(Stored data)
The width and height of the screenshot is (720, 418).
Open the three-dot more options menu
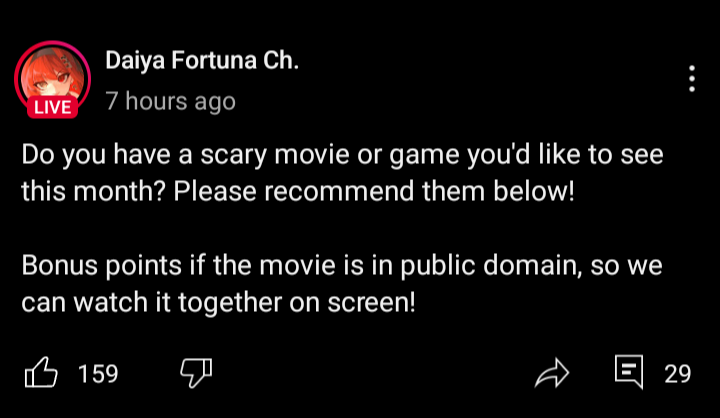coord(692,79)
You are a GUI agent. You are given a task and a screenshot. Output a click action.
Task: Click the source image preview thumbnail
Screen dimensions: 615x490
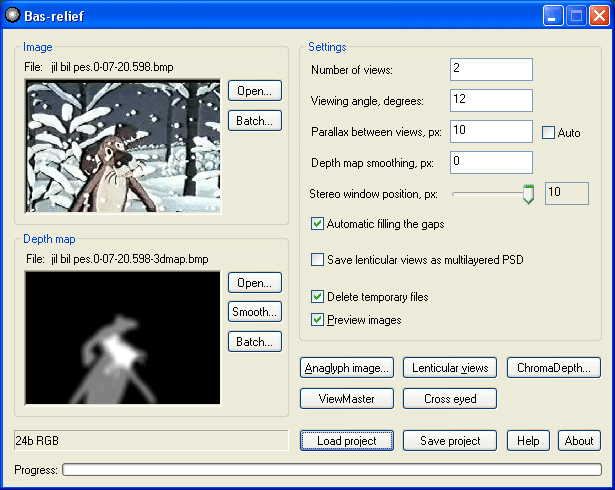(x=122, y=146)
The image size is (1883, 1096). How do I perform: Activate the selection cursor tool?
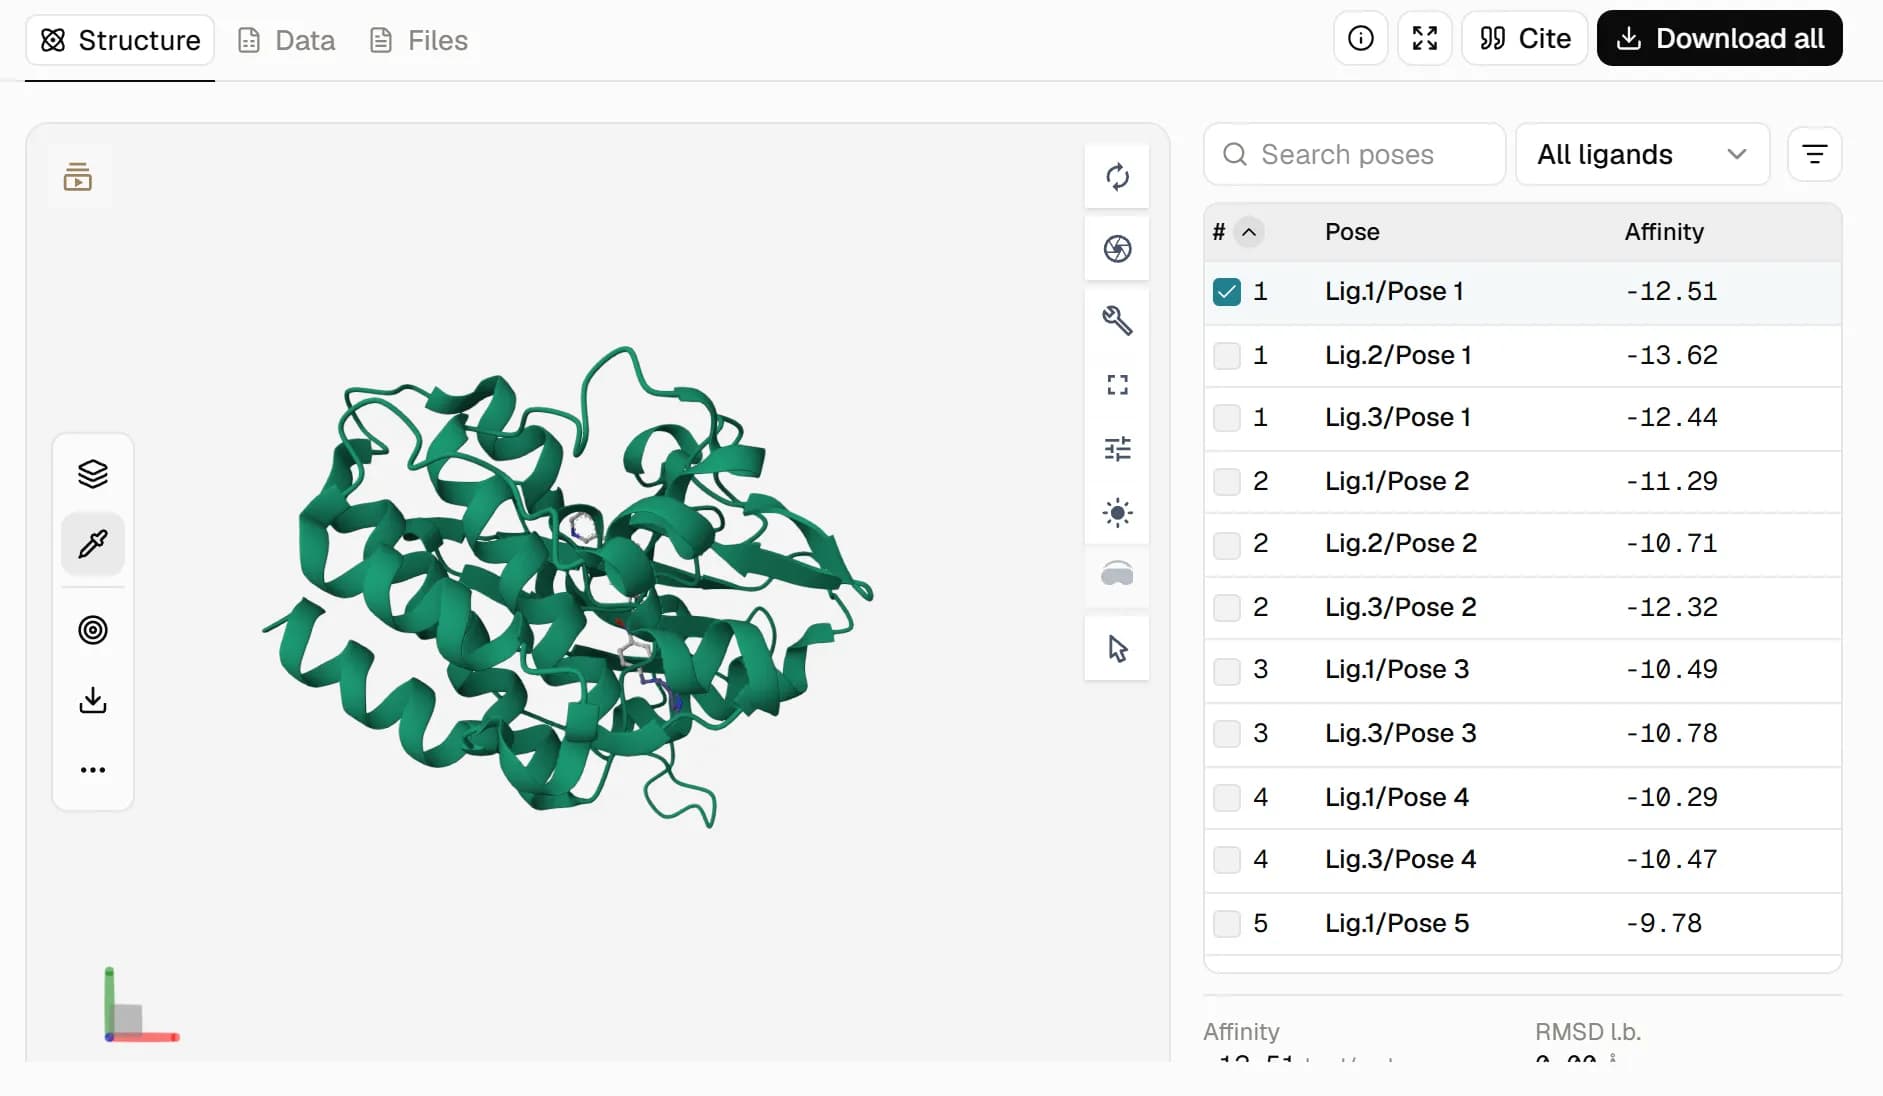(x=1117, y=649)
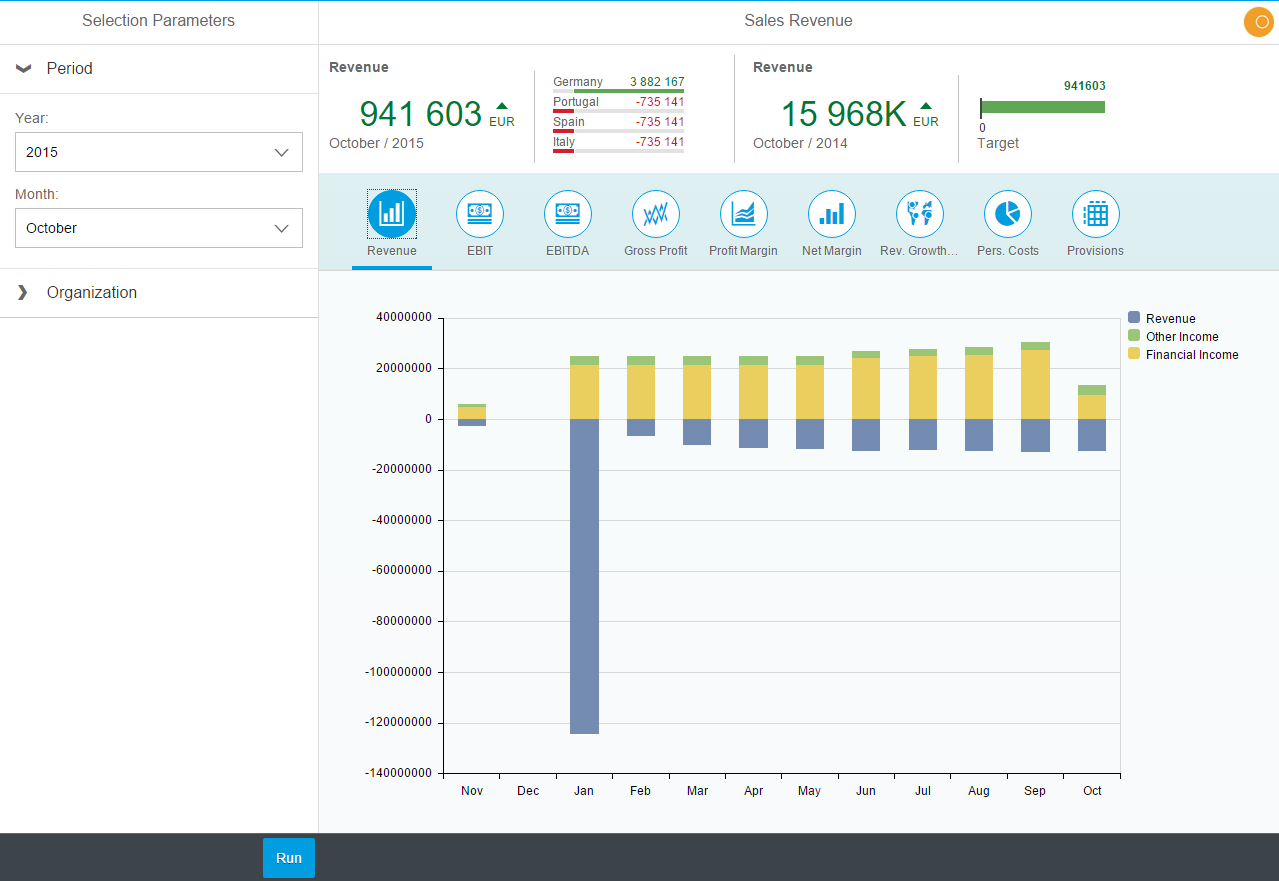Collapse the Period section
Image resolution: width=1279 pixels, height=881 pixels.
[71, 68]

• Exercise prompt:
Print every entry above again, exactly as written. Leave the images out.

• Answer below:
The width and height of the screenshot is (720, 418).
Open the three-dot more options menu
coord(692,79)
You are a GUI agent. You are given a task and a screenshot. Output a click action.
Task: Click the source image preview thumbnail
Screen dimensions: 615x490
(x=122, y=146)
The image size is (1883, 1096). How do I perform: Activate the selection cursor tool?
(x=1117, y=649)
Collapse the Period section
Image resolution: width=1279 pixels, height=881 pixels.
[71, 68]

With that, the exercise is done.